Could Creating a Methane-Free Cow Help Stop Climate Change?

The bovines produce the gas when they fart and burp, and it has 20 times the greenhouse effect of carbon dioxide.

(Photo: Nico Piotto/Getty Images)

Apr 11, 2014· 1 MIN READ
Culture and education editor Liz Dwyer has written about race, parenting, and social justice for several national publications. She was previously education editor at Good.

As the mother of a 10-year-old boy, I’m used to hearing sophomoric jokes about passing gas, belching, and pooping. But so far none of them have started with “Have you heard the one about how cow farts, burps, and manure are warming the planet?”

Unfortunately, there’s no punch line to be had. Carbon dioxide, nitrous oxide, and methane—the key ingredient in cows’ stinky emissions—make up the trifecta of greenhouse gases that most worries climatologists.

While scientists debate how many trillions of dollars it will cost the global economy if all the methane stored in arctic ice were ever released, other experts are exploring ways to curb the amount emitted by America’s 88 million cows. So how do you get a cow to stop producing what comes naturally to its digestive system? By creating the cow of tomorrow, of course.
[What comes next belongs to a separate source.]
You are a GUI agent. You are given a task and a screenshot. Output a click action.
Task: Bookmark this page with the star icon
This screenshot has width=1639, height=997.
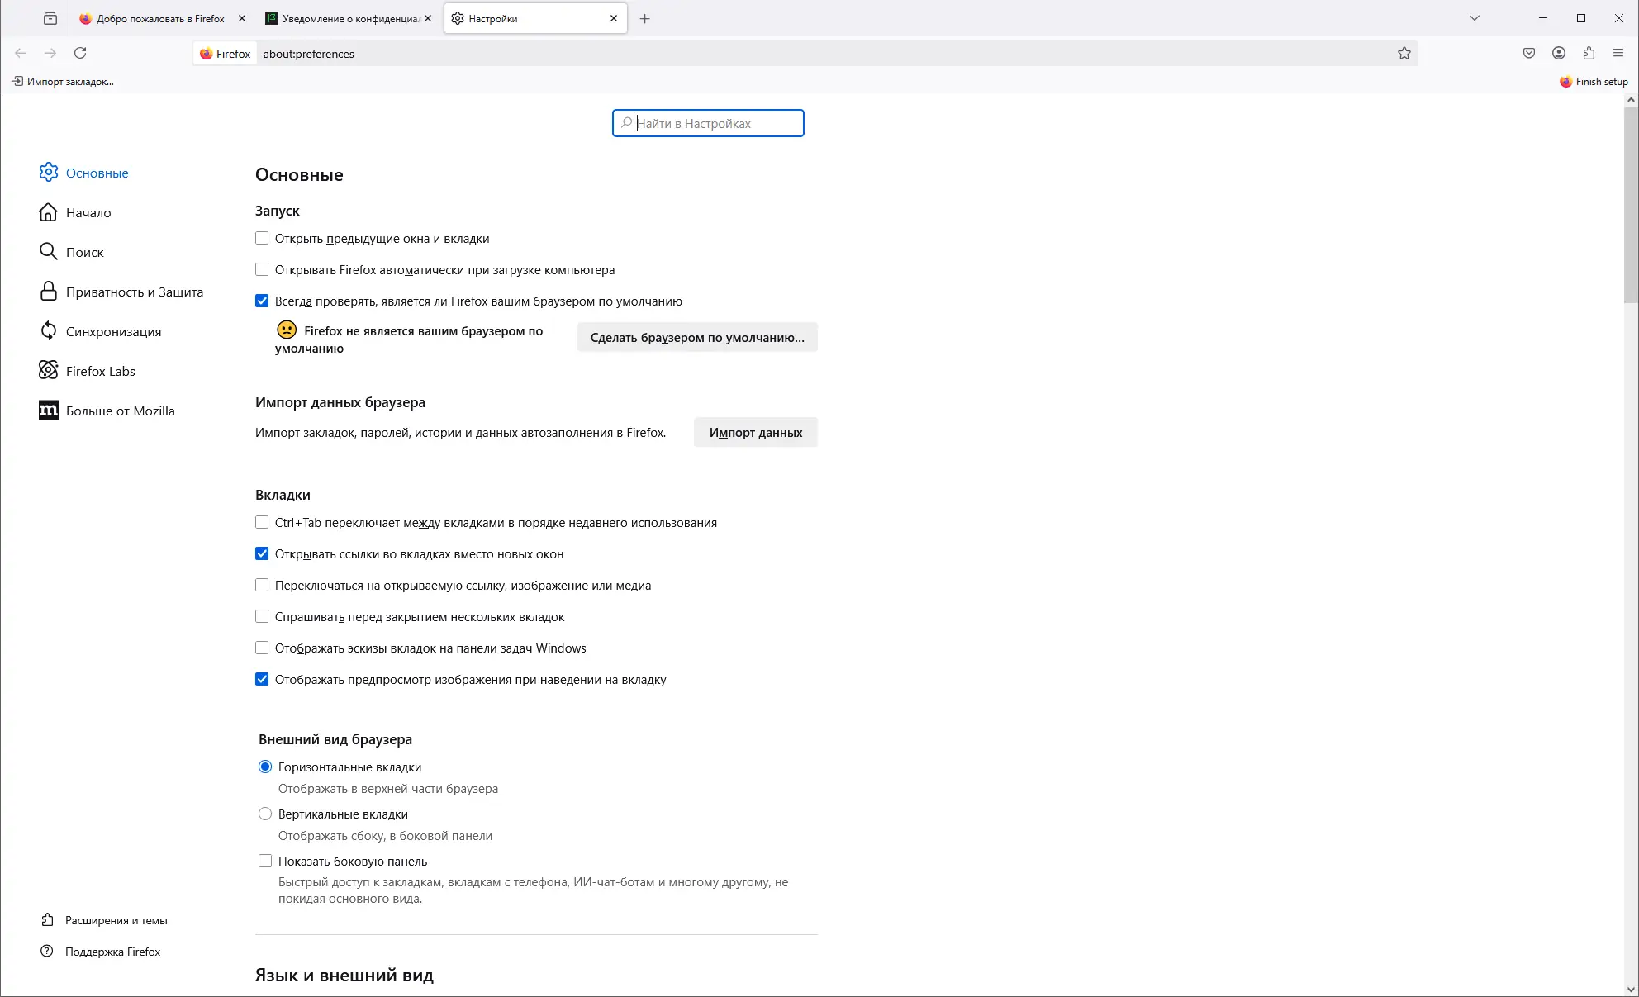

“We want it [the cow] to be more productive, we want it to be healthier, we want it to be a problem-free cow,” Juan Tricarico, director of the Cow of the Future project at the Innovation Center for U.S. Dairy, told the Financial Times. The project, which was announced earlier this week, believes taking better care of the animals and feeding them a healthier grain that’s designed to reduce methane could be the way to go. Other researchers' ideas include feeding cattle a basil-heavy diet (it kills methane in the gut) and sticking tubes in bovine bellies and sucking methane into a backpack the animal would have to wear.

The catalyst for a next-gen bovine is the Obama administration plan, launched in June 2013, to significantly reduce methane emissions. Although methane is only 9 percent of greenhouse gas emissions, the potent gas has 20 times the greenhouse effect of carbon dioxide.

In June, the Obama administration will release a “Biogas Roadmap.” It’s a gross-sounding name, but according to the White House, the plan will outline “voluntary strategies to accelerate adoption of methane digesters and other cost-effective technologies to reduce U.S. dairy sector greenhouse gas emissions by 25 percent by 2020.”

Methane digesters are machines that can be installed on dairy farms and in slaughterhouses that combust the gas to generate energy. The hope is that the power they create can be turned around and used to run the equipment and power the buildings at cattle processing sites.

Of course, there’s another option. If more people become vegetarian, there will be less reason to raise such massive amounts of cattle. It’s just a matter of deciding, do you want steak, or do you want a warmer planet?

“Forget coal. Forget cars. The fastest way to address climate change would be to dramatically reduce the amount of meat people eat,” Ilmi Granoff of the Overseas Development Institute told the Financial Times. “But that involves cultural preferences, and they are difficult to touch.”